● **Exercise**
Below are some records. Return exactly the lines from the one containing "Instruction: Click into the 备注 input field" through the one containing "Open message options", both included, and only those.

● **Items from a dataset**
....

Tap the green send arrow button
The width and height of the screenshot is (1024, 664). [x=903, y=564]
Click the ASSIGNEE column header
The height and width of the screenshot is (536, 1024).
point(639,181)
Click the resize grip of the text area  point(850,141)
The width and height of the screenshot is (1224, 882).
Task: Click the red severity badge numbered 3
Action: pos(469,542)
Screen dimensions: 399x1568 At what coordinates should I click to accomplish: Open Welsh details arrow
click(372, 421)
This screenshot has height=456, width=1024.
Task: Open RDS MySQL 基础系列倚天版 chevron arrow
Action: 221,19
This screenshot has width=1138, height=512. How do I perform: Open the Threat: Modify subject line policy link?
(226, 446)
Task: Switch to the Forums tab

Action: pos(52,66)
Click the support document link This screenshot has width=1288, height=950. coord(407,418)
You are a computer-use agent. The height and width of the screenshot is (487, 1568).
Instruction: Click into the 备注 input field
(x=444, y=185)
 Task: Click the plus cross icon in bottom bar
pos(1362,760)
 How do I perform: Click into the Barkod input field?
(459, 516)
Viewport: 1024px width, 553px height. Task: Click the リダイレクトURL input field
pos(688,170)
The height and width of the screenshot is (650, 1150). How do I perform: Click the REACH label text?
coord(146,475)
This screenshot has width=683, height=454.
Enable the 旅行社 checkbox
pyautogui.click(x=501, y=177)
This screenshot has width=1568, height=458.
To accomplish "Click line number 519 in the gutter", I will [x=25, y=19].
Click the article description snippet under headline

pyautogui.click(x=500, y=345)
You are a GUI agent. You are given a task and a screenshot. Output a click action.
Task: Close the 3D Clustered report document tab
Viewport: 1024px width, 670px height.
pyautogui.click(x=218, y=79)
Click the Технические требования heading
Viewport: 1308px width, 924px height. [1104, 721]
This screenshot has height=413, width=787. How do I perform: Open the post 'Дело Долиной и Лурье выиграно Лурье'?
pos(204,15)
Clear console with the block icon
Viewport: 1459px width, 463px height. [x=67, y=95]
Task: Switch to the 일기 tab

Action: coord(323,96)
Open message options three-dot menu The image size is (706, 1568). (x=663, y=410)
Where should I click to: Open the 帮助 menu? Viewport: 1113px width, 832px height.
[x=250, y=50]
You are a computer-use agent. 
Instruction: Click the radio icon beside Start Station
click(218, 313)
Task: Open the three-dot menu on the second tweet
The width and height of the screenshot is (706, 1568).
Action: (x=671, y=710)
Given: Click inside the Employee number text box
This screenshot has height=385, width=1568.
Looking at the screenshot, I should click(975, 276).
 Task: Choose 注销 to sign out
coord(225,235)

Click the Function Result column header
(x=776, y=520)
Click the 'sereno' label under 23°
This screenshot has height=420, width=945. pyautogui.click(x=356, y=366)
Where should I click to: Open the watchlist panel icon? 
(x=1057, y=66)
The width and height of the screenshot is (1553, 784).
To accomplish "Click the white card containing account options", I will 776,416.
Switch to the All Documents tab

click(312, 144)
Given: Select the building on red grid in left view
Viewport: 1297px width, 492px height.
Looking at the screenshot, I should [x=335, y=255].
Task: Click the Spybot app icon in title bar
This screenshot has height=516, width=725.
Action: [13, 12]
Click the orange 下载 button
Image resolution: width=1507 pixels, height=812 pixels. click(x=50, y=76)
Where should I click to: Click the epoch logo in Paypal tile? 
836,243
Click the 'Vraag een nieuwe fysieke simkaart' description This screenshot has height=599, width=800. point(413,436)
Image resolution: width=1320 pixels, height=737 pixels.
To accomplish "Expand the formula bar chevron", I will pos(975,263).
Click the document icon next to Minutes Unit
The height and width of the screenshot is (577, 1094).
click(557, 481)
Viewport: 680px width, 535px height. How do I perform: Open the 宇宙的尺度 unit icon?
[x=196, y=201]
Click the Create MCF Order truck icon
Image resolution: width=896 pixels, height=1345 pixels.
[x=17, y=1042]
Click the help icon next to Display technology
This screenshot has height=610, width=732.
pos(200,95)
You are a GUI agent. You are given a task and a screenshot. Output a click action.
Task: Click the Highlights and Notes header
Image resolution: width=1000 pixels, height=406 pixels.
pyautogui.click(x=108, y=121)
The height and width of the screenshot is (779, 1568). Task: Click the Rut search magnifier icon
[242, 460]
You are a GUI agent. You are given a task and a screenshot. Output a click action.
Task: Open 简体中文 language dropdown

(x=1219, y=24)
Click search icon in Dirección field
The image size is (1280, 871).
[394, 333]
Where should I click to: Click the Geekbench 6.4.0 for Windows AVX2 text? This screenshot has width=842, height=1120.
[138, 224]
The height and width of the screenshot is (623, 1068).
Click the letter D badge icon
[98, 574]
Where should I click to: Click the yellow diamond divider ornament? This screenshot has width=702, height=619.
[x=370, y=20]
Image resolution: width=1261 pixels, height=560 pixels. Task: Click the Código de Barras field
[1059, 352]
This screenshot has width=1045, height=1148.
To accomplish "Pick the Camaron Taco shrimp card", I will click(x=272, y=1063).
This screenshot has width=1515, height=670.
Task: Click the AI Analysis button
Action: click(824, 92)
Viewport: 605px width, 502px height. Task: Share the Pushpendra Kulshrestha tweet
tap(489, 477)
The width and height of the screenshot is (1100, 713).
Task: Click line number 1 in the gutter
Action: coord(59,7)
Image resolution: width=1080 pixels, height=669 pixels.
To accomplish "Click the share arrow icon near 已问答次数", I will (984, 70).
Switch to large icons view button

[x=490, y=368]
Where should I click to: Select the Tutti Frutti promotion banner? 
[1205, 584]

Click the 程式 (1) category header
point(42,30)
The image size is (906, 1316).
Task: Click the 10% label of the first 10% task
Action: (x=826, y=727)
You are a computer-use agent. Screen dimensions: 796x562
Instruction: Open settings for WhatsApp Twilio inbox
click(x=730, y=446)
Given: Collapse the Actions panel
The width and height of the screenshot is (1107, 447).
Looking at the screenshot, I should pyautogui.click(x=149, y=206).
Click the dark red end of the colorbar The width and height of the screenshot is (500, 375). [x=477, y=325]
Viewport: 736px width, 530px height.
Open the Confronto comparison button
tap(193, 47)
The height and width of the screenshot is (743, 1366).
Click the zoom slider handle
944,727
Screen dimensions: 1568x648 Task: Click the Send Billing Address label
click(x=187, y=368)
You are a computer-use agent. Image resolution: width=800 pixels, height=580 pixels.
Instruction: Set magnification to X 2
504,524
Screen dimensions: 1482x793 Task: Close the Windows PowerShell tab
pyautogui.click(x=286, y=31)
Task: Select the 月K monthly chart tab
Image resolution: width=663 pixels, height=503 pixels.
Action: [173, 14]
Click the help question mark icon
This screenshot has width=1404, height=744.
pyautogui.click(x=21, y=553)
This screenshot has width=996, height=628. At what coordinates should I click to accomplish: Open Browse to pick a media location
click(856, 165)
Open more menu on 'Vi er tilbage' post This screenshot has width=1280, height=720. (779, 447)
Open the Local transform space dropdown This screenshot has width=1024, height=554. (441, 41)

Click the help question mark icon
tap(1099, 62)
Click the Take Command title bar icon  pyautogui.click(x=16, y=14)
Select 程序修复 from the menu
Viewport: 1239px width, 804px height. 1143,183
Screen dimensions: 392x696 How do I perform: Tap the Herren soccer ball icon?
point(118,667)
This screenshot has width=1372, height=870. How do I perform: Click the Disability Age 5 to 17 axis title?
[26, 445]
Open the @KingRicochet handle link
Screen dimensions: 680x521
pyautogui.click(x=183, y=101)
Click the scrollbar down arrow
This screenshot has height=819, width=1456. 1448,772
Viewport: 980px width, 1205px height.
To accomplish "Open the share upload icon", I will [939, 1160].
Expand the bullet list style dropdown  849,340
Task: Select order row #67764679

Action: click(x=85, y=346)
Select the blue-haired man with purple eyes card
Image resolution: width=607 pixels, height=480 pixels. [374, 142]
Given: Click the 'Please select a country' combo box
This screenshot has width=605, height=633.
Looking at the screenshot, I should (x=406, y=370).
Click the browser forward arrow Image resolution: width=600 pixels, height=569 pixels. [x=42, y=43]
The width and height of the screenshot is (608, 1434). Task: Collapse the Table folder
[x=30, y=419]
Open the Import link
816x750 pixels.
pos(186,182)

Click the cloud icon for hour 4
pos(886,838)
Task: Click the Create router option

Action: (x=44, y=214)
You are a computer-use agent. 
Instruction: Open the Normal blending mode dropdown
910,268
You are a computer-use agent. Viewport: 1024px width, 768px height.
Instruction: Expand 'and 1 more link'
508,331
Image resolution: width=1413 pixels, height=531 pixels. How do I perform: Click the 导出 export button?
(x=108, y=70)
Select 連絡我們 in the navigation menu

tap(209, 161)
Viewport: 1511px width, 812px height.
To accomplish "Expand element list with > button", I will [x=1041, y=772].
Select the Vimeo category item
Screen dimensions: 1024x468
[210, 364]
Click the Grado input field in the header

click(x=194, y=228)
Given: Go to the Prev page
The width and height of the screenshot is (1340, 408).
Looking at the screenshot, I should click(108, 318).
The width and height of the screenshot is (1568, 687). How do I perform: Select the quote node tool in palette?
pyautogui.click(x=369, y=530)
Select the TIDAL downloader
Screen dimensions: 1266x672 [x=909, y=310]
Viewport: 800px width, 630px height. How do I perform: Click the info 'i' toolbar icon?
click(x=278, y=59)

....

● **Solution for this problem**
Instruction: Click into the 备注 input field
(x=444, y=185)
 Task: Click the plus cross icon in bottom bar
pos(1362,760)
 How do I perform: Click into the Barkod input field?
(459, 516)
Viewport: 1024px width, 553px height. Task: Click the リダイレクトURL input field
pos(688,170)
The height and width of the screenshot is (650, 1150). How do I perform: Click the REACH label text?
coord(146,475)
This screenshot has width=683, height=454.
Enable the 旅行社 checkbox
pyautogui.click(x=501, y=177)
This screenshot has width=1568, height=458.
To accomplish "Click line number 519 in the gutter", I will [x=25, y=19].
Click the article description snippet under headline

pyautogui.click(x=500, y=345)
You are a GUI agent. You are given a task and a screenshot. Output a click action.
Task: Close the 3D Clustered report document tab
Viewport: 1024px width, 670px height.
pyautogui.click(x=218, y=79)
Click the Технические требования heading
Viewport: 1308px width, 924px height. [1104, 721]
This screenshot has height=413, width=787. How do I perform: Open the post 'Дело Долиной и Лурье выиграно Лурье'?
pos(204,15)
Clear console with the block icon
Viewport: 1459px width, 463px height. [x=67, y=95]
Task: Switch to the 일기 tab

Action: coord(323,96)
Open message options three-dot menu The image size is (706, 1568). (x=663, y=410)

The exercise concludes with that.